=== EXERCISE PROMPT ===
Revise the records below by changing every "This screenshot has" to "The screenshot has", and leave everything else as it is.

=== EXCERPTED DATA ===
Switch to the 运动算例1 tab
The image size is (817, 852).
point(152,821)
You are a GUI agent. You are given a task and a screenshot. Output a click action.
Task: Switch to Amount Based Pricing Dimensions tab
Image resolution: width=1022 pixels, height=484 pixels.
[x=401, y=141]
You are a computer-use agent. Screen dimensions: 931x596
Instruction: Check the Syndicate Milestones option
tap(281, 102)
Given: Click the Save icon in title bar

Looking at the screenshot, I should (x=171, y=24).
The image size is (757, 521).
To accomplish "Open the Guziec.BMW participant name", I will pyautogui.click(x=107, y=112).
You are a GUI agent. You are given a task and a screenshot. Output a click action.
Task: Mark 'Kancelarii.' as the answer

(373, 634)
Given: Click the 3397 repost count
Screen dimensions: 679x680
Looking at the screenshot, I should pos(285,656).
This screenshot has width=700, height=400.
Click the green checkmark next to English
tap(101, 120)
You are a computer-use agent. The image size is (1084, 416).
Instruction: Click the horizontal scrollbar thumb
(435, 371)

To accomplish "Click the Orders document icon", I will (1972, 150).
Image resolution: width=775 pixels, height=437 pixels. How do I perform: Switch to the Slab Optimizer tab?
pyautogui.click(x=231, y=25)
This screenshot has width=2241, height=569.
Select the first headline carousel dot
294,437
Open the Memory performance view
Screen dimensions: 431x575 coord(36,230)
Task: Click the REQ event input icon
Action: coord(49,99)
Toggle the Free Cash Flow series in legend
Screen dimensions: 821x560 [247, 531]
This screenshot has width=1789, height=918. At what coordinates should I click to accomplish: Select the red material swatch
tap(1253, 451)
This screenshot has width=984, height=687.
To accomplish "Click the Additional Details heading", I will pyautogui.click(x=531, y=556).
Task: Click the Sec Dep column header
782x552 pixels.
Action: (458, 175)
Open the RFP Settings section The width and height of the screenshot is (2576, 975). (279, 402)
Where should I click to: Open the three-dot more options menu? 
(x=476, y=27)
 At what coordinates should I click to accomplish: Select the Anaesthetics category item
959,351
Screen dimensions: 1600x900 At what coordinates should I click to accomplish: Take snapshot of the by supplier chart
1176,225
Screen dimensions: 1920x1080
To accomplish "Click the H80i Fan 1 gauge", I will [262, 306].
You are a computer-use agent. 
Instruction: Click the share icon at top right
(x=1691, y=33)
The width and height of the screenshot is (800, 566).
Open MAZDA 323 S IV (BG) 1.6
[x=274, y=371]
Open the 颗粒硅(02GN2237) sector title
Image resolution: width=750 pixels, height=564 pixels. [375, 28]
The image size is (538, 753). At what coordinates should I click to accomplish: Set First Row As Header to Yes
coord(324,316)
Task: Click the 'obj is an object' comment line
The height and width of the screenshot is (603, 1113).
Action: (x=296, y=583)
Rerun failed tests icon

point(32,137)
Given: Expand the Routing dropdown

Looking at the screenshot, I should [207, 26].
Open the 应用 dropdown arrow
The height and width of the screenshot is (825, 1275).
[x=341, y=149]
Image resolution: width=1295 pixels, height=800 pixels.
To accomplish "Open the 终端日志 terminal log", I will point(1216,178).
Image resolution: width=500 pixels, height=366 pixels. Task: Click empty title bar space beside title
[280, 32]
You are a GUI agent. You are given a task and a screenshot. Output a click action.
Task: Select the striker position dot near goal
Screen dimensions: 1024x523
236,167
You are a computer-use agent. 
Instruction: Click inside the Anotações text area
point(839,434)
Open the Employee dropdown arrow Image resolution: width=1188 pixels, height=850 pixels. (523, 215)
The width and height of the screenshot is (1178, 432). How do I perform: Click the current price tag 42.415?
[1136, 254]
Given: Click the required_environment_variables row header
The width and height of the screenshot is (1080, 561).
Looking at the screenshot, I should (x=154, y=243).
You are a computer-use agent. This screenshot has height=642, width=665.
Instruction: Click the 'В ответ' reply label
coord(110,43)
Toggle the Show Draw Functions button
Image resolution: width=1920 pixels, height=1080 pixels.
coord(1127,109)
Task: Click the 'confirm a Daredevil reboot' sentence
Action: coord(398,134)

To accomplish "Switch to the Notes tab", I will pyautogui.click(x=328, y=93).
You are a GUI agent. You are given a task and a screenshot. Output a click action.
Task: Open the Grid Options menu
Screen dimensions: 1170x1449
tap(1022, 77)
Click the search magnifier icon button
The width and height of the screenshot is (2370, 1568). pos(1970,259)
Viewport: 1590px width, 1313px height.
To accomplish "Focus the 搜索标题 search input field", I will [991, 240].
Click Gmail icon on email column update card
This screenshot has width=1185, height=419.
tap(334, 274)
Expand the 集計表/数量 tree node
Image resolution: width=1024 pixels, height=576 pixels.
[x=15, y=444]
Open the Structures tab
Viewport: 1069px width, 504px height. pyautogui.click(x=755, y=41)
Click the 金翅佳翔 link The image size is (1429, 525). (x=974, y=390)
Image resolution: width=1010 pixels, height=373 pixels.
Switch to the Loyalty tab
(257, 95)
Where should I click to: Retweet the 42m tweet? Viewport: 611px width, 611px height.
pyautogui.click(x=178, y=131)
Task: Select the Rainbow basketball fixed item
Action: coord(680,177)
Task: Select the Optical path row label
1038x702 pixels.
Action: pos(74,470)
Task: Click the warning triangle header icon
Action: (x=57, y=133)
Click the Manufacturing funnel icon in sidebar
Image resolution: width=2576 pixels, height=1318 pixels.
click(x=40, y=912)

=== REPLY ===
Switch to the 运动算例1 tab
The image size is (817, 852).
point(152,821)
You are a GUI agent. You are given a task and a screenshot. Output a click action.
Task: Switch to Amount Based Pricing Dimensions tab
Image resolution: width=1022 pixels, height=484 pixels.
[x=401, y=141]
You are a computer-use agent. Screen dimensions: 931x596
Instruction: Check the Syndicate Milestones option
tap(281, 102)
Given: Click the Save icon in title bar

Looking at the screenshot, I should (x=171, y=24).
The image size is (757, 521).
To accomplish "Open the Guziec.BMW participant name", I will pyautogui.click(x=107, y=112).
You are a GUI agent. You are given a task and a screenshot. Output a click action.
Task: Mark 'Kancelarii.' as the answer

(373, 634)
Given: Click the 3397 repost count
Screen dimensions: 679x680
Looking at the screenshot, I should pos(285,656).
The screenshot has width=700, height=400.
Click the green checkmark next to English
tap(101, 120)
You are a computer-use agent. The image size is (1084, 416).
Instruction: Click the horizontal scrollbar thumb
(435, 371)

To accomplish "Click the Orders document icon", I will (1972, 150).
Image resolution: width=775 pixels, height=437 pixels. How do I perform: Switch to the Slab Optimizer tab?
pyautogui.click(x=231, y=25)
The screenshot has width=2241, height=569.
Select the first headline carousel dot
294,437
Open the Memory performance view
Screen dimensions: 431x575 coord(36,230)
Task: Click the REQ event input icon
Action: coord(49,99)
Toggle the Free Cash Flow series in legend
Screen dimensions: 821x560 [247, 531]
The screenshot has width=1789, height=918. At what coordinates should I click to accomplish: Select the red material swatch
tap(1253, 451)
The screenshot has width=984, height=687.
To accomplish "Click the Additional Details heading", I will pyautogui.click(x=531, y=556).
Task: Click the Sec Dep column header
782x552 pixels.
Action: (458, 175)
Open the RFP Settings section The width and height of the screenshot is (2576, 975). (279, 402)
Where should I click to: Open the three-dot more options menu? 
(x=476, y=27)
 At what coordinates should I click to accomplish: Select the Anaesthetics category item
959,351
Screen dimensions: 1600x900 At what coordinates should I click to accomplish: Take snapshot of the by supplier chart
1176,225
Screen dimensions: 1920x1080
To accomplish "Click the H80i Fan 1 gauge", I will [262, 306].
You are a computer-use agent. 
Instruction: Click the share icon at top right
(x=1691, y=33)
The width and height of the screenshot is (800, 566).
Open MAZDA 323 S IV (BG) 1.6
[x=274, y=371]
Open the 颗粒硅(02GN2237) sector title
Image resolution: width=750 pixels, height=564 pixels. [375, 28]
The image size is (538, 753). At what coordinates should I click to accomplish: Set First Row As Header to Yes
coord(324,316)
Task: Click the 'obj is an object' comment line
The height and width of the screenshot is (603, 1113).
Action: (x=296, y=583)
Rerun failed tests icon

point(32,137)
Given: Expand the Routing dropdown

Looking at the screenshot, I should [207, 26].
Open the 应用 dropdown arrow
The height and width of the screenshot is (825, 1275).
[x=341, y=149]
Image resolution: width=1295 pixels, height=800 pixels.
To accomplish "Open the 终端日志 terminal log", I will point(1216,178).
Image resolution: width=500 pixels, height=366 pixels. Task: Click empty title bar space beside title
[280, 32]
You are a GUI agent. You are given a task and a screenshot. Output a click action.
Task: Select the striker position dot near goal
Screen dimensions: 1024x523
236,167
You are a computer-use agent. 
Instruction: Click inside the Anotações text area
point(839,434)
Open the Employee dropdown arrow Image resolution: width=1188 pixels, height=850 pixels. (523, 215)
The width and height of the screenshot is (1178, 432). How do I perform: Click the current price tag 42.415?
[1136, 254]
Given: Click the required_environment_variables row header
The width and height of the screenshot is (1080, 561).
Looking at the screenshot, I should (x=154, y=243).
You are a computer-use agent. The screenshot has height=642, width=665.
Instruction: Click the 'В ответ' reply label
coord(110,43)
Toggle the Show Draw Functions button
Image resolution: width=1920 pixels, height=1080 pixels.
coord(1127,109)
Task: Click the 'confirm a Daredevil reboot' sentence
Action: coord(398,134)

To accomplish "Switch to the Notes tab", I will pyautogui.click(x=328, y=93).
You are a GUI agent. You are given a task and a screenshot. Output a click action.
Task: Open the Grid Options menu
Screen dimensions: 1170x1449
tap(1022, 77)
Click the search magnifier icon button
The width and height of the screenshot is (2370, 1568). pos(1970,259)
Viewport: 1590px width, 1313px height.
To accomplish "Focus the 搜索标题 search input field", I will [991, 240].
Click Gmail icon on email column update card
The screenshot has width=1185, height=419.
tap(334, 274)
Expand the 集計表/数量 tree node
Image resolution: width=1024 pixels, height=576 pixels.
[x=15, y=444]
Open the Structures tab
Viewport: 1069px width, 504px height. pyautogui.click(x=755, y=41)
Click the 金翅佳翔 link The image size is (1429, 525). (x=974, y=390)
Image resolution: width=1010 pixels, height=373 pixels.
Switch to the Loyalty tab
(257, 95)
Where should I click to: Retweet the 42m tweet? Viewport: 611px width, 611px height.
pyautogui.click(x=178, y=131)
Task: Select the Rainbow basketball fixed item
Action: coord(680,177)
Task: Select the Optical path row label
1038x702 pixels.
Action: pos(74,470)
Task: Click the warning triangle header icon
Action: (x=57, y=133)
Click the Manufacturing funnel icon in sidebar
Image resolution: width=2576 pixels, height=1318 pixels.
click(x=40, y=912)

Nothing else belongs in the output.